Superspreading using alternative distributions

Advanced options

This section of the vignette discusses some alternative transmission models to quantify overdispersion and may be considered advanced in comparison to the above example.

Research subsequent to Lloyd-Smith et al. (2005) has shown that contact data from infectious disease outbreaks often shows signatures of overdispersion and can therefore cause superspreading events. However, overdispersion can be modelled by other distributions to the negative binomial.

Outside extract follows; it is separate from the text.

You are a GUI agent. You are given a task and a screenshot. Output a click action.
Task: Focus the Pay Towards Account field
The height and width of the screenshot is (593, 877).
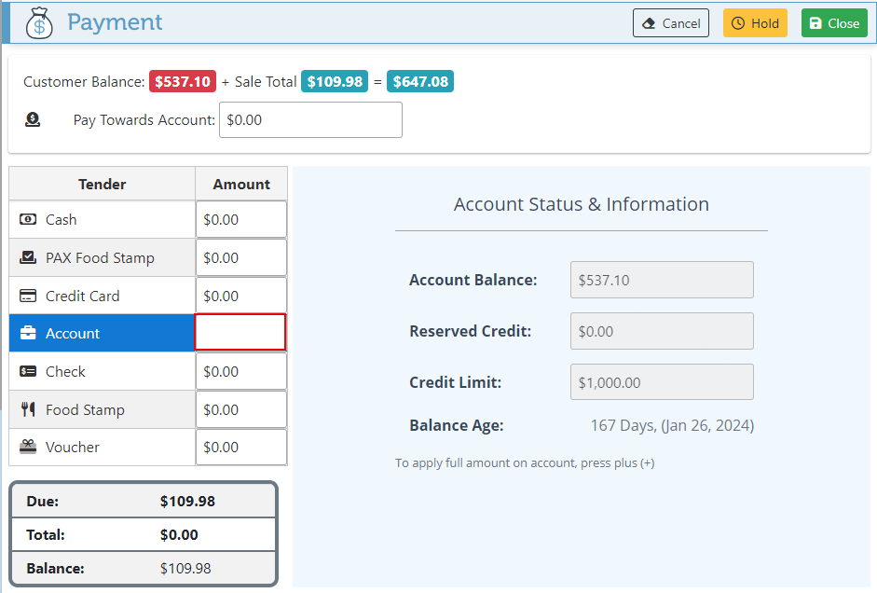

Kremer et al. (2021) showed for SARS-CoV-2 that superspreading may be better modelled by a Poisson mixture distribution (or Poisson compound distribution). Four Poisson mixture distribution were applied: Poisson-Gamma, Poisson-Lognormal, Poisson-Weibull, and Poisson-Generalised-Gamma; finding the Poisson-lognormal and Poisson-Weibull fit best for three data sets.

The Poisson-Gamma distribution is the same as the negative binomial distribution. Hereafter we refer to it is the negative binomial.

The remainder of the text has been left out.